Banlieue de Birmingham, dans les années 80. Ray, Liz et leurs trois enfants se débrouillent tant bien que mal dans une existence déterminée par des facteurs qu’ils ne maîtrisent pas et surtout dans une incontestable précarité. Partiellement autobiographique, Ray & Liz raconte l’enfance du photographe et cinéaste Richard Billingham, racontée en flash-backs depuis trois époques distinctes dans lesquelles il évoque le quotidien tumultueux de sa famille. 

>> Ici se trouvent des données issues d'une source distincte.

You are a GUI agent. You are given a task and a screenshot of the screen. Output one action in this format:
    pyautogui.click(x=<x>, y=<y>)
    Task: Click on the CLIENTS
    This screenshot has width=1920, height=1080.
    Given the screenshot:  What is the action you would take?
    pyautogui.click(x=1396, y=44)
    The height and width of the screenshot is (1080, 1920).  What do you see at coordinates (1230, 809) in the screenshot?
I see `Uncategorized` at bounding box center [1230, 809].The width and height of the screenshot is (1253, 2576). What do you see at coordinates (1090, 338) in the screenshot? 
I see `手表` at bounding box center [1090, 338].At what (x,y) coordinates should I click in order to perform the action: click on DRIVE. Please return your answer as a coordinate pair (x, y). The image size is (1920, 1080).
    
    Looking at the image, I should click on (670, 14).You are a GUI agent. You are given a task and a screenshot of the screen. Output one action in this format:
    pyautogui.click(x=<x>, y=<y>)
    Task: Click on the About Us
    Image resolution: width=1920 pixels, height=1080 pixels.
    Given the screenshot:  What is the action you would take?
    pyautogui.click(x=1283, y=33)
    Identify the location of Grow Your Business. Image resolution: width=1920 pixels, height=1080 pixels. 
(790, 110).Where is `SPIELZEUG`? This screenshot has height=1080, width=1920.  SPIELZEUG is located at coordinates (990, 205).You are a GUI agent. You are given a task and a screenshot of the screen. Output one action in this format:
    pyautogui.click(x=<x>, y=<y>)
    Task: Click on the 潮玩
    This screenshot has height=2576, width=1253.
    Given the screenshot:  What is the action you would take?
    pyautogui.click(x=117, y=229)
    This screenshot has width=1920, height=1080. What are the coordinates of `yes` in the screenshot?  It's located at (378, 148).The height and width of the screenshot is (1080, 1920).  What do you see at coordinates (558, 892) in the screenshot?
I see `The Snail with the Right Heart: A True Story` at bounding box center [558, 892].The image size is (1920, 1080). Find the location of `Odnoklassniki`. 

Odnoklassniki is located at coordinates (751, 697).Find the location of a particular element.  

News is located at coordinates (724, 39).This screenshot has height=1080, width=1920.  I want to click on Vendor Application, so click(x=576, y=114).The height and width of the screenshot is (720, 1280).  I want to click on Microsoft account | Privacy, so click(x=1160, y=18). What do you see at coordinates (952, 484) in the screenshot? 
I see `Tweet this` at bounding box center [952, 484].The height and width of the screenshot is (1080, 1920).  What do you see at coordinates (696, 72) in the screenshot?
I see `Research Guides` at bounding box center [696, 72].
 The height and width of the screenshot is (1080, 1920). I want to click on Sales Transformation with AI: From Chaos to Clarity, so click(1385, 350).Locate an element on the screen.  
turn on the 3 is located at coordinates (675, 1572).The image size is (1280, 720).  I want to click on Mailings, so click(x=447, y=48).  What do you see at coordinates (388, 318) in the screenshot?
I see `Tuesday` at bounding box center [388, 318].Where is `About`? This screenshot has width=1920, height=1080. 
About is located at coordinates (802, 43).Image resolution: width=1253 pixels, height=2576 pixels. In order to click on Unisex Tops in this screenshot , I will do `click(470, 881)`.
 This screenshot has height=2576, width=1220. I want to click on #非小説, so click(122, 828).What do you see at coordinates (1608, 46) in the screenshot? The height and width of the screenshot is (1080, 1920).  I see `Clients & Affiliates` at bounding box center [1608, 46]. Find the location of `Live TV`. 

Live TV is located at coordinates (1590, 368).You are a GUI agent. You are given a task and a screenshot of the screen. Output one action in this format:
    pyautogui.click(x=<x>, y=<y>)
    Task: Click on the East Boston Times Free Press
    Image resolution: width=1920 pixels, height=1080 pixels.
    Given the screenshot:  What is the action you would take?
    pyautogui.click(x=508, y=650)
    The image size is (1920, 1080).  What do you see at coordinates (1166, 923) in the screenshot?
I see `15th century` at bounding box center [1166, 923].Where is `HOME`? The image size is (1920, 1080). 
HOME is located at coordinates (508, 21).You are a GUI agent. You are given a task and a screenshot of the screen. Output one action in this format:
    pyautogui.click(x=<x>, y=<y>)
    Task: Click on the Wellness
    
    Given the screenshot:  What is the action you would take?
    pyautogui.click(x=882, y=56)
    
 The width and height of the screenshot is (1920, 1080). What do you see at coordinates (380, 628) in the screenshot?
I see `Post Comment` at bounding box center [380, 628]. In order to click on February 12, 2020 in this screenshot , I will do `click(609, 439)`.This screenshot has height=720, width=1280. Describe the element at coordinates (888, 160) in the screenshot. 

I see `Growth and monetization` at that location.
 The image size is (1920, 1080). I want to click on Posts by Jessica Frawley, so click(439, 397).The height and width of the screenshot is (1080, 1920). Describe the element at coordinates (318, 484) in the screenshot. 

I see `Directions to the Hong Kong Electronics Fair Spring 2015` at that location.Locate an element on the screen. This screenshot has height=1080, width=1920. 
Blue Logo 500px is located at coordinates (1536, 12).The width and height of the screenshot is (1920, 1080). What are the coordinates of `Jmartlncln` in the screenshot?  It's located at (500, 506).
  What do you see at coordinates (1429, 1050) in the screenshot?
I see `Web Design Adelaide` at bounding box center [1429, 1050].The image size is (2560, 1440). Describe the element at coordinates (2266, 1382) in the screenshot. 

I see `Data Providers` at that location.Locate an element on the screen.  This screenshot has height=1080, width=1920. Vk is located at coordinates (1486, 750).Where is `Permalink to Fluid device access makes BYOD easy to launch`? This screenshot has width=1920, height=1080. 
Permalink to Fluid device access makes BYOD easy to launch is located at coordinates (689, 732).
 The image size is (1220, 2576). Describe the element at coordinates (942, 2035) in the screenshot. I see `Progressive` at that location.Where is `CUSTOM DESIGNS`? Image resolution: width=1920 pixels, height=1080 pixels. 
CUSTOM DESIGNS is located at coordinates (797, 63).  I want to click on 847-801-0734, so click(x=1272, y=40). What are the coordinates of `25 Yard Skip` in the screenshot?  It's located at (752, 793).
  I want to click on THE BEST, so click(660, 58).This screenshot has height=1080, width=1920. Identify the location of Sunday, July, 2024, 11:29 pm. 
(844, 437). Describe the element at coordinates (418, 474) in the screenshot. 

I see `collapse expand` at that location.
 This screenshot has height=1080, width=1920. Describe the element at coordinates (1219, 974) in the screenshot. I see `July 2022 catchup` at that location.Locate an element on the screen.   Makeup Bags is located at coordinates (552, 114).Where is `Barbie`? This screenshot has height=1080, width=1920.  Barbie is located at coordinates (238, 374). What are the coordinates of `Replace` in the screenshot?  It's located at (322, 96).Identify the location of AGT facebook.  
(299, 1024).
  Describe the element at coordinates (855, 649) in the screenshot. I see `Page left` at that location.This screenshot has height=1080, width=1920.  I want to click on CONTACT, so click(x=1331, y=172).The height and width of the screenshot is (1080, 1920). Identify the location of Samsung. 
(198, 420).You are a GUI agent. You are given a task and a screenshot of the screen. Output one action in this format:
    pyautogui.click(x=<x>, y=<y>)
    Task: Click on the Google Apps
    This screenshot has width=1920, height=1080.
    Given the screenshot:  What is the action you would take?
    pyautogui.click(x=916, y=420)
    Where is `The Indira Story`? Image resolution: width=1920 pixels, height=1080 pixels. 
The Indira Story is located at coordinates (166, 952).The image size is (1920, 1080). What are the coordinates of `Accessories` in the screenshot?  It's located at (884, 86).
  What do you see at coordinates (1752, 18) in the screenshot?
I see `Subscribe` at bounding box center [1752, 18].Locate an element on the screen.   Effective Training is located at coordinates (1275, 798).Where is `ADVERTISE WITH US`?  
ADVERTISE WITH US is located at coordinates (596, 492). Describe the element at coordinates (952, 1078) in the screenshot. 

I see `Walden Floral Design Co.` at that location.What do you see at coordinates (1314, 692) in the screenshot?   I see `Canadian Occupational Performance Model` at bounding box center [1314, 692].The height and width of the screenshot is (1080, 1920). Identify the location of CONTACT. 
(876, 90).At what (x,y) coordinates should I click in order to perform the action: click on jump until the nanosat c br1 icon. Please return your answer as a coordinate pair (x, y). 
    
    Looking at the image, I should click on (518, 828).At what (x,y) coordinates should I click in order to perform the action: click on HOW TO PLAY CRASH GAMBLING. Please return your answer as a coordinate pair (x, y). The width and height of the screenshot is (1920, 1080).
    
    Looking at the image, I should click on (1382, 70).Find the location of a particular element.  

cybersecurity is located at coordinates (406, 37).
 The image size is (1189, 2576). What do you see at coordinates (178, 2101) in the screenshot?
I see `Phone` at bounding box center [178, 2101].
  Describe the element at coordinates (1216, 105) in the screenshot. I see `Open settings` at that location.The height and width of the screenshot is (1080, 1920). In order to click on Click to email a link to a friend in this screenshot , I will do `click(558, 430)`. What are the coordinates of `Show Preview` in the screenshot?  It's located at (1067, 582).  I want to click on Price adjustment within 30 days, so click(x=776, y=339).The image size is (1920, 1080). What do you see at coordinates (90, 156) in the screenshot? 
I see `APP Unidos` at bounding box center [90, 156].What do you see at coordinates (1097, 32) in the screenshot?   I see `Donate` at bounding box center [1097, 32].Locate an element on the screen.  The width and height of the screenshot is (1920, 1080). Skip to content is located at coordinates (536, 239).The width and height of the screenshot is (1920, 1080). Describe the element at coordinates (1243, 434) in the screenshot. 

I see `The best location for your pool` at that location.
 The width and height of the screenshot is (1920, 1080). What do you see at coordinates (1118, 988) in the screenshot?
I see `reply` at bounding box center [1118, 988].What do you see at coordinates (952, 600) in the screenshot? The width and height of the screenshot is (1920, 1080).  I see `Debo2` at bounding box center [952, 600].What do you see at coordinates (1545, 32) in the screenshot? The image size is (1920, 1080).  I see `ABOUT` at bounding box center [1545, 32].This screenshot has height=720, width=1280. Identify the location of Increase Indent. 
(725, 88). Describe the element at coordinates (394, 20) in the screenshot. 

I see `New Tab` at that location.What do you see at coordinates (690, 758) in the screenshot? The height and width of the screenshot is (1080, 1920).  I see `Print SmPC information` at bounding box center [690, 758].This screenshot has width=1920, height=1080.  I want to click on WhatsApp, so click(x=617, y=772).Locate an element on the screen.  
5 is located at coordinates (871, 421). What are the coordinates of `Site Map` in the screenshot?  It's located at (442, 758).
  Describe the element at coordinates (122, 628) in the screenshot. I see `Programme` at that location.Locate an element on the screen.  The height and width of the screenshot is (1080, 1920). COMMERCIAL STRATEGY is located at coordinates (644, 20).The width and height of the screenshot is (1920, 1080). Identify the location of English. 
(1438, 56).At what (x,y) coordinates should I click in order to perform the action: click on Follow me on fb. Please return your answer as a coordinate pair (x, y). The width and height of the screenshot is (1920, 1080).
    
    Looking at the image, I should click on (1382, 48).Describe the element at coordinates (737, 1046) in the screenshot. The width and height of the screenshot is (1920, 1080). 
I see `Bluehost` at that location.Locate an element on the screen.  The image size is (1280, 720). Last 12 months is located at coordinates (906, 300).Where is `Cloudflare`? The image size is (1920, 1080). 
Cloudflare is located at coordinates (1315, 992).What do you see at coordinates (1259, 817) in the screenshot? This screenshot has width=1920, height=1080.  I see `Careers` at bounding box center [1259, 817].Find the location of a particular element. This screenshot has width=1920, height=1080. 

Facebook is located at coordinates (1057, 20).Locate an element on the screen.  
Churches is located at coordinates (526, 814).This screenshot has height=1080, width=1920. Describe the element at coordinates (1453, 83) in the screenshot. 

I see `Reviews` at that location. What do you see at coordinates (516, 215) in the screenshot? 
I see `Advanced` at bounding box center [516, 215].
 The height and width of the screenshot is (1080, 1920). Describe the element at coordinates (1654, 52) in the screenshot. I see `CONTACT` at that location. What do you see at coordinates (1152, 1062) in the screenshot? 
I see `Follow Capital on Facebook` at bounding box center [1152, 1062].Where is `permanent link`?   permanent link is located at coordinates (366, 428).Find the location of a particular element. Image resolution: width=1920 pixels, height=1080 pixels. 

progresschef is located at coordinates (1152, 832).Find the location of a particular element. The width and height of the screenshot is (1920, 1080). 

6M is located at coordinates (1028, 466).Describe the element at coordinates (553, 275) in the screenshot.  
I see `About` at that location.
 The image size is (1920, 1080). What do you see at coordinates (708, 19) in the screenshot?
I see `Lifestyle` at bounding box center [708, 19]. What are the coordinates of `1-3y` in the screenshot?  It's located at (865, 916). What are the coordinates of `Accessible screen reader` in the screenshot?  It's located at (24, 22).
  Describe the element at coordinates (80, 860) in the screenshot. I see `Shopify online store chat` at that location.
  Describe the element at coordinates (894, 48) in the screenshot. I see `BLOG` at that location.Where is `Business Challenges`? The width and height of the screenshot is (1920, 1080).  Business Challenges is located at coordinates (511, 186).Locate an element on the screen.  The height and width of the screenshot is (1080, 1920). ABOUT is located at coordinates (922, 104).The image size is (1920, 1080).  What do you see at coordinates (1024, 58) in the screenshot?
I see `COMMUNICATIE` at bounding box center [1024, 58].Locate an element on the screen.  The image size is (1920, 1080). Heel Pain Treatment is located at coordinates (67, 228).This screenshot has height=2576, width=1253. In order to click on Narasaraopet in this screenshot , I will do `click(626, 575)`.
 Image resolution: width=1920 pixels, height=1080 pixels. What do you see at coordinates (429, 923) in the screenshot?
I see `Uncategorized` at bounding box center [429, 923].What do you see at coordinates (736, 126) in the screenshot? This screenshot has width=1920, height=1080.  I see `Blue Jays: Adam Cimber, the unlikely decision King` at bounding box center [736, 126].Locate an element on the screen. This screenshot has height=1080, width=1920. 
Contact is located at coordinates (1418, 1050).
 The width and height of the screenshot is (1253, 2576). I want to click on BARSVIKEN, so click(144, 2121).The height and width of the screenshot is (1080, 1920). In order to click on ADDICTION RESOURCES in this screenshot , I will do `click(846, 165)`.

Le portrait sans concession de cette maison de freaks anglais sous l’ère Thatcher a quelque chose de très grolandais. Le propos est éminemment politique : les Billingham survivent tant bien que mal dans des conditions sociales extrêmes. Totalement en marge de la société, brisant les tabous sociaux, ils se livrent à des rituels étranges, ce qui donne à l’ensemble une dimension totalement amorale et politiquement incorrecte car le film ne juge jamais. Il décrit des personnages à la limite de la caricature. Le réalisateur s’inspire pourtant de ses souvenirs et de photos de son enfance : Ray est alcoolique et Liz, obèse et tatouée, fume comme un pompier. Richard Billingham raconte leur influence sur son frère et sur lui-même, mais le film est quasiment déconnecté de la réalité tant il apparaît absurde et ancré dans une époque révolue. Le résultat est parfois choquant mais empreint d’humour noir : un objet cinématographique fascinant dans lequel nous vous invitons fortement à vous immerger sans retenue, pour une expérience de cinéma singulière et inédite !


La petite histoire

 Richard Billingham explique quel est le lien entre sa série photographique originale « Ray’s a Laugh » et Ray & Liz : "Ces photographies sont une toile de fond. J’avais eu l’idée du film il y a des années lorsque je vivais encore avec Ray. J’imaginais cette situation comme un film. Tout est tiré d’expériences vécues et basé, autant que possible, sur la façon dont je me souviens des choses. Je souhaitais absolument que ça transparaisse dans le film. Le film fait référence à certaines de mes photographies. Même si cela se passe à un moment différent, certains de ces thèmes sont familiers. Tourner ce film était comme remonter dans le temps. L’histoire me trottait dans la tête depuis vingt ans mais je n’avais jamais réussi à la mettre par écrit. Après avoir décidé que je travaillerai sur le format d’un film, j’ai rédigé une première version. J’avais à l’esprit l’histoire de mon oncle. Je l’ai écrite en deux heures, dans un train.Je me suis retrouvé à décrire des gestes, un langage corporel, même la façon dont ils pourraient s’asseoir. C’était très clair pour moi. En l’écrivant, j’avais des regards, des attitudes, des sons déjà définis.